NIMH Rhythms and Blues Study: A Prospective Natural History Study of Motor Activity, Mood States, and Bipolarity

This recruiting study focuses on bipolarity and currently lists sites or participation links in United States.

BipolarityOtherFrom 8 Years to 70 Years
In plain English

Key information made simple

This study exists to see whether the medication Motor can play a useful role in care. Researchers are trying to understand whether the medication Motor can better support energy, concentration, and everyday functioning. For people living with Bipolarity, access and fit can matter just as much as the treatment itself. If the findings are useful, they could lead to earlier recognition and more informed decisions later on. Taking part helps build the evidence that can improve understanding and care for others over time.

What to expect

Your next step

The official record suggests a mix of remote and in-person participation through a lab, with sites including National Institutes of Health Clinical Center in Bethesda. Participation appears to center on assessments, scans, or samples rather than trying a new treatment. The main fit is usually matching the main diagnosis, while common reasons not to take part include pregnancy or breastfeeding and safety concerns that need urgent care first. The official record does not list a trial phase, which usually means the study is focused on observation rather than testing a staged treatment.

Official source

Registry reference

This page links back to the public source record so people can verify details directly with the registry and research team.

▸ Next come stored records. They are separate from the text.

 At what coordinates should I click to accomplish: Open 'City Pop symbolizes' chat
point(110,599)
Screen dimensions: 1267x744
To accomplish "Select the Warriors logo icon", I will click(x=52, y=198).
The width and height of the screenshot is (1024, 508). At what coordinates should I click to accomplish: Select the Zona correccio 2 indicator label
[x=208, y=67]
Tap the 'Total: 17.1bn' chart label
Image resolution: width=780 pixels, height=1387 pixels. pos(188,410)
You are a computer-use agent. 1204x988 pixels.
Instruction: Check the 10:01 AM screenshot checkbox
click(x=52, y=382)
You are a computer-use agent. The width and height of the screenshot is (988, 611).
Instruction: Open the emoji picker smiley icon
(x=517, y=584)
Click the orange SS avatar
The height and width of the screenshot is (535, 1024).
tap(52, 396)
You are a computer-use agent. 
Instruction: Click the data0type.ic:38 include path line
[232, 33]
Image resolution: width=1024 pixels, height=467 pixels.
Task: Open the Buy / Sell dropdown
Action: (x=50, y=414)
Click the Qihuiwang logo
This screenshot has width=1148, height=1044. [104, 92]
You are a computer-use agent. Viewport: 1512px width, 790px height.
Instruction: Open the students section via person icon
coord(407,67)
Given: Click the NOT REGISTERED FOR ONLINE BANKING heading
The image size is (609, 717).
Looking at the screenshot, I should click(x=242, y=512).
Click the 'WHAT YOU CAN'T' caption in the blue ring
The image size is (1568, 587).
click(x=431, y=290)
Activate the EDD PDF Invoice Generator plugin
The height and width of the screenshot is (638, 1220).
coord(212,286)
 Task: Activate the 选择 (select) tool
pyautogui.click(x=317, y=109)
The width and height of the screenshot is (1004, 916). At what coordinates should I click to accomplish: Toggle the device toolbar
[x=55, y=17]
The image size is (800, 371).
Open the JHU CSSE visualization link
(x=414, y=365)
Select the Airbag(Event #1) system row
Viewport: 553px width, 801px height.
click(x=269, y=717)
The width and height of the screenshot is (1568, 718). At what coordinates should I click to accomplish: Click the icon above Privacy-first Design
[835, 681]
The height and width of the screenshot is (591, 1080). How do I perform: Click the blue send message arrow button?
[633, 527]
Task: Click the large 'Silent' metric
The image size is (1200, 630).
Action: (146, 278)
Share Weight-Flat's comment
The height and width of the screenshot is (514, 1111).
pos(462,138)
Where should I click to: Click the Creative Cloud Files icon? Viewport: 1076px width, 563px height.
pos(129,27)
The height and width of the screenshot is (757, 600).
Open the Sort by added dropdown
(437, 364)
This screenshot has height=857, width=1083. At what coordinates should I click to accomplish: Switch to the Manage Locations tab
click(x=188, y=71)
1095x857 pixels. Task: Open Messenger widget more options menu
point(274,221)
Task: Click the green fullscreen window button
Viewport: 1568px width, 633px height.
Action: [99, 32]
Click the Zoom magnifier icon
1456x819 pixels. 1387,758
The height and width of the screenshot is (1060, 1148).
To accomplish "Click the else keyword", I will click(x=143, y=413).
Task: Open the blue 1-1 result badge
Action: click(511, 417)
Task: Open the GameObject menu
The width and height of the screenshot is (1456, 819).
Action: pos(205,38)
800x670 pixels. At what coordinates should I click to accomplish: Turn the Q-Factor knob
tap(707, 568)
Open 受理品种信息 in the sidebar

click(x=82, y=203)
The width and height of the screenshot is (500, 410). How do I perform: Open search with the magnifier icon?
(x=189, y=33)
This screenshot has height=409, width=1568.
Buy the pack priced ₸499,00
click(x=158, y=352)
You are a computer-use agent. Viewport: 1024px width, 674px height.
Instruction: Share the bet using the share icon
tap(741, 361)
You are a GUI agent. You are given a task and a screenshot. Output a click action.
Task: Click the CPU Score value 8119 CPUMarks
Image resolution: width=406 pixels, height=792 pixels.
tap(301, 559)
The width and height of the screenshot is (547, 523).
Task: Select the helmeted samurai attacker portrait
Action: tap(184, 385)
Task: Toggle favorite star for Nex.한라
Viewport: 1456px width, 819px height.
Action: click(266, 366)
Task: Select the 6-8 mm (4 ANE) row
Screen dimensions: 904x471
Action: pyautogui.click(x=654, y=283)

If you want the full study description, eligibility criteria, locations, and sponsor information in the original format, this is the place to check before taking the next step.

Open source record
Interested?

Check my eligibility

Study reference: NCT05669703. Your email is the only field you need to provide here.
In practice

For you

Taking part may help clarify how this condition is measured or understood.

It requires regular follow-up, often through questionnaires or interviews.

Mixes in-person and remote participation.